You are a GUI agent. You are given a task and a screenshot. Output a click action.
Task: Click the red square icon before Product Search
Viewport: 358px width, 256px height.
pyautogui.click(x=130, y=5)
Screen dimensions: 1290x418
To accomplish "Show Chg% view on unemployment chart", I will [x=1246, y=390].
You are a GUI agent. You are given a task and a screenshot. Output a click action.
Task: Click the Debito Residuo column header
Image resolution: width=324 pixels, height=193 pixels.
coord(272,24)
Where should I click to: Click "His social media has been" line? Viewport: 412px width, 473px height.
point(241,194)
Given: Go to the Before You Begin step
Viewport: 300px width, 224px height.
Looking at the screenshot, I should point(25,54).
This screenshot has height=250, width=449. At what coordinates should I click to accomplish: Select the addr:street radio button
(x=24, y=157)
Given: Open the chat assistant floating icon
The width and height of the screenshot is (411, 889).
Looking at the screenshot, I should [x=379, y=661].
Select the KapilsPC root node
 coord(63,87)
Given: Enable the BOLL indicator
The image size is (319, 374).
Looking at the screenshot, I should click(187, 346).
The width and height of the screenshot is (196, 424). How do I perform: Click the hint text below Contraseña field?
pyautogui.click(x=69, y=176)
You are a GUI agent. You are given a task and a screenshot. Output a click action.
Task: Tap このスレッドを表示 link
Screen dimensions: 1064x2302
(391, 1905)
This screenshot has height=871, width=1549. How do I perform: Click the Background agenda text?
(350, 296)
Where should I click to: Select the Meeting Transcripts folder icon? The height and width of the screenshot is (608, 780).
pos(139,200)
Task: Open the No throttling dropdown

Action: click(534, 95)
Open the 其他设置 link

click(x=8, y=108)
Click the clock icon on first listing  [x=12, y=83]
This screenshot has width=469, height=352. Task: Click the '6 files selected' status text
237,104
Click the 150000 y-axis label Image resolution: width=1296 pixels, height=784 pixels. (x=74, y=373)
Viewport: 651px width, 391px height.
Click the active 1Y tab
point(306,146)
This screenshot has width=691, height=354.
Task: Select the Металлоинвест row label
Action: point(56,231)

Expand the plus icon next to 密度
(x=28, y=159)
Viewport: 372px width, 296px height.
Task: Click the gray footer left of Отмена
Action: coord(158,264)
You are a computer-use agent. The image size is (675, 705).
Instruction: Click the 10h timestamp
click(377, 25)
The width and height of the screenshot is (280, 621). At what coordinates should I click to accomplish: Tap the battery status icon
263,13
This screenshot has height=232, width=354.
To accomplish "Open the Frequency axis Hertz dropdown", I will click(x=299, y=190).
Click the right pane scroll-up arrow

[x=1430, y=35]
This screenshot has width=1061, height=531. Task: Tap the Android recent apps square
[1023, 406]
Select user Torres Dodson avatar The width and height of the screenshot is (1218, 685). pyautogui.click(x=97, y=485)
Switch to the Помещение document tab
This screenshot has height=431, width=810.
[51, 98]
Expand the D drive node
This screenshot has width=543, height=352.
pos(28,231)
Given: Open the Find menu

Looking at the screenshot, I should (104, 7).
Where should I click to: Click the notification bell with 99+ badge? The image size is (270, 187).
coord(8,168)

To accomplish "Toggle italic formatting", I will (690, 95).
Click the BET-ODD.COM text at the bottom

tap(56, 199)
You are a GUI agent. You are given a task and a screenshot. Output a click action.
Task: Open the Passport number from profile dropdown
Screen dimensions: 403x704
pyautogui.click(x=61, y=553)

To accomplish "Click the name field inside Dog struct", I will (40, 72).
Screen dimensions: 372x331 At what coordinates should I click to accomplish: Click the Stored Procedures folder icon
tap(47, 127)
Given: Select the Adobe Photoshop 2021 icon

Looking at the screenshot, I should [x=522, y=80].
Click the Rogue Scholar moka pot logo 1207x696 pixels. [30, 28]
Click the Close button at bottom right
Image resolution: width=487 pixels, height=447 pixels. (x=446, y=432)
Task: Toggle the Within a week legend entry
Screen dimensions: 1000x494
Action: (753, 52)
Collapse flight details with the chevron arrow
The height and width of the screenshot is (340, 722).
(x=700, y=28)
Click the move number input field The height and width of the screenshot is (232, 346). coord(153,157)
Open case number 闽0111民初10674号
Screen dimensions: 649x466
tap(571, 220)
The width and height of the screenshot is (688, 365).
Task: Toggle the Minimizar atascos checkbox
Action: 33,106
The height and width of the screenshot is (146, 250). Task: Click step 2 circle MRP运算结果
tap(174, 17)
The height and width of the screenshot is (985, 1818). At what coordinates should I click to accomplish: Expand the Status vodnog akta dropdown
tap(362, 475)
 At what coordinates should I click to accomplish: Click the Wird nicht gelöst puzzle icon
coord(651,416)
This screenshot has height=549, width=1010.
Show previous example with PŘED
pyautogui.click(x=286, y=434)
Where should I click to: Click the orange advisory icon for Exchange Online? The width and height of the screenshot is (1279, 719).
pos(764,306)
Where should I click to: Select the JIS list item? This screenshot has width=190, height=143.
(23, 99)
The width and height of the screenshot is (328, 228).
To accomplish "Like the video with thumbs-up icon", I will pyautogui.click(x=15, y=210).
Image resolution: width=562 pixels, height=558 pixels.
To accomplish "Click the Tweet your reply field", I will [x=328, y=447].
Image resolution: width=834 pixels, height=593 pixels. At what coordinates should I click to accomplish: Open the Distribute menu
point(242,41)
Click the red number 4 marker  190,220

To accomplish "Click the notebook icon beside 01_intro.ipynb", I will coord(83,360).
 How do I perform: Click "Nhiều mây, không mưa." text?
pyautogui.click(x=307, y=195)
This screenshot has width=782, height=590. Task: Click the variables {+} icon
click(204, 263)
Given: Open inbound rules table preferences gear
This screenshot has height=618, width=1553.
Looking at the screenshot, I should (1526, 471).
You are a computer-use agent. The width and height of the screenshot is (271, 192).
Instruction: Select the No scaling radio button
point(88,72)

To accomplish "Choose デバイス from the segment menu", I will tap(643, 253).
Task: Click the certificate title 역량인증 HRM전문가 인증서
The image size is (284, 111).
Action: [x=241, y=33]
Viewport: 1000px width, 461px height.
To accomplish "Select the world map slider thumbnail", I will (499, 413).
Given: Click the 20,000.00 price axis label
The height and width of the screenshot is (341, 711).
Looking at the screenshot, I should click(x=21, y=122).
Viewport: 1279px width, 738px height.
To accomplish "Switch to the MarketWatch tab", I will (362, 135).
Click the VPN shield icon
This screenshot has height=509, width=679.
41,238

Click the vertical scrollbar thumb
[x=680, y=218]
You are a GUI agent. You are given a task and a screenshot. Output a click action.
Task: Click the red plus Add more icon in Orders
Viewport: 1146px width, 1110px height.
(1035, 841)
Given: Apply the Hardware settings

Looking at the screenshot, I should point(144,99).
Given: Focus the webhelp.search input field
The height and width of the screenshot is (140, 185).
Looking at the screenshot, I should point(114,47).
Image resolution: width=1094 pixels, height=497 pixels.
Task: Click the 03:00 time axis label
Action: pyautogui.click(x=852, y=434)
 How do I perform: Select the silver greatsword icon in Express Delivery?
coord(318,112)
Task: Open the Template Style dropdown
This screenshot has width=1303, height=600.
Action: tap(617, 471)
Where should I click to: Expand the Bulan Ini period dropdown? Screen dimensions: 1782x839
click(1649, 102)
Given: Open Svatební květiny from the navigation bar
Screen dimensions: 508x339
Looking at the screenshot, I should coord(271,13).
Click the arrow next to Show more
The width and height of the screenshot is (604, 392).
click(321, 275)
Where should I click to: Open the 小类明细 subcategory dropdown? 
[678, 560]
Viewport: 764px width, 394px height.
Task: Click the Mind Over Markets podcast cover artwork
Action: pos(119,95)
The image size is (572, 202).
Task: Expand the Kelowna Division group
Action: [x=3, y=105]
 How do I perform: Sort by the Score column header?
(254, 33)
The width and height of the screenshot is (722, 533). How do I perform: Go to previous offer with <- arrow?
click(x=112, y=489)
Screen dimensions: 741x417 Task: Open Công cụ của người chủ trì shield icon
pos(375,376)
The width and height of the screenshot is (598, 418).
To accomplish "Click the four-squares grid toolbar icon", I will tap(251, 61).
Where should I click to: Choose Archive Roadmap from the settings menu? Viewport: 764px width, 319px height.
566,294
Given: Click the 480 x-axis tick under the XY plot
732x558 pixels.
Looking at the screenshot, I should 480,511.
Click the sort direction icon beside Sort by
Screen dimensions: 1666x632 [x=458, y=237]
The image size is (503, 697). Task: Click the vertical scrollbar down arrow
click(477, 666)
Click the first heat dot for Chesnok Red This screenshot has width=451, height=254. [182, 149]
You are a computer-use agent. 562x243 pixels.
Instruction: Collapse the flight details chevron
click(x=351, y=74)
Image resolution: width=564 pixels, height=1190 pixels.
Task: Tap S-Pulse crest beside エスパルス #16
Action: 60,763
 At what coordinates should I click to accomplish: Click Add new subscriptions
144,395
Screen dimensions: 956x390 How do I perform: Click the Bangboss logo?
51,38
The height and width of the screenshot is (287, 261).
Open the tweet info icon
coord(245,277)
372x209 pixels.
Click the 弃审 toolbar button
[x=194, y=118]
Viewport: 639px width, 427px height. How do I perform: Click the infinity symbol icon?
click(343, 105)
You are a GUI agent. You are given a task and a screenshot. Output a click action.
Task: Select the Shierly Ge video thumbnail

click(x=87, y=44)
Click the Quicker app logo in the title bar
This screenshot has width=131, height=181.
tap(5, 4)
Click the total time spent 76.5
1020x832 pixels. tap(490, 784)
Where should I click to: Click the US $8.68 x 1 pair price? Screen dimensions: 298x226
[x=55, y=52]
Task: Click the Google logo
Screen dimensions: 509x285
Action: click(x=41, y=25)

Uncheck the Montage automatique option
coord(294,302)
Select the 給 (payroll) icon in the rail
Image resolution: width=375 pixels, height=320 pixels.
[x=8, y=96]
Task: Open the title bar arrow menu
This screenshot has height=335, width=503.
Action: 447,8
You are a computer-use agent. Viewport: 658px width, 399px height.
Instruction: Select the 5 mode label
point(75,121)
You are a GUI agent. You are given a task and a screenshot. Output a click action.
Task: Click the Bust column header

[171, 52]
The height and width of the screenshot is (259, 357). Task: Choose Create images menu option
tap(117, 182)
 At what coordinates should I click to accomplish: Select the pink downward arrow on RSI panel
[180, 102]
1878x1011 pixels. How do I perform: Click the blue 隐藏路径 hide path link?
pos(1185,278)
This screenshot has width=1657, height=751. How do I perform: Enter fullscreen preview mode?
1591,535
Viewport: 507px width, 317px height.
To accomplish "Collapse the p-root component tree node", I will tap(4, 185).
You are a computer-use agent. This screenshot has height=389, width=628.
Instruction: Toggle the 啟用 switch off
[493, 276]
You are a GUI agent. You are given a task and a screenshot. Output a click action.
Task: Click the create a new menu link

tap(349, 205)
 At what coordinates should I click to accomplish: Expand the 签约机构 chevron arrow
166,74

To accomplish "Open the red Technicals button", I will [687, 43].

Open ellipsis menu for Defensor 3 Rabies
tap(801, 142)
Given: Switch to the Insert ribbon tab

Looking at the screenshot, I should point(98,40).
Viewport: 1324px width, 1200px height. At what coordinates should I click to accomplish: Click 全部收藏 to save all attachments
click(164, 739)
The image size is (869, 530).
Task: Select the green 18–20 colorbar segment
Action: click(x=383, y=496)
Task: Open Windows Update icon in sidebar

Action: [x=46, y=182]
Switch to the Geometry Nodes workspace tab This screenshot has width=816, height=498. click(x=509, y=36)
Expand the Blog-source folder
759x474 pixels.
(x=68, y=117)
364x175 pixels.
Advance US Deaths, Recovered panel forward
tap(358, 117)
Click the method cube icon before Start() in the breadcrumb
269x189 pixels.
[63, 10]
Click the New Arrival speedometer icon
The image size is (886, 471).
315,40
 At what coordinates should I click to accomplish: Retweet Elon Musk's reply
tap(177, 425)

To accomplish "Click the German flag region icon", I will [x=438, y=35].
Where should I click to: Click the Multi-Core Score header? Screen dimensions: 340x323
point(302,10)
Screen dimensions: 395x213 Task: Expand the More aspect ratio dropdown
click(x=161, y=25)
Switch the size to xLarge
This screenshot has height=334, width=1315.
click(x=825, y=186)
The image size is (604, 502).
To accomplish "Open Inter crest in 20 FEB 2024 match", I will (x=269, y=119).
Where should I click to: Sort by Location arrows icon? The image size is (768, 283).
::::::::
■ EXERCISE GOAL ■
Find the word "computer" in the data and copy out each line where it turns up.

■ RESPONSE BOX ■
You are a computer-use agent. The image size is (675, 705).
You are a computer-use agent. The width and height of the screenshot is (271, 192).
You are a computer-use agent. 562x243 pixels.
You are a computer-use agent. Viewport: 658px width, 399px height.
You are a computer-use agent. This screenshot has height=389, width=628.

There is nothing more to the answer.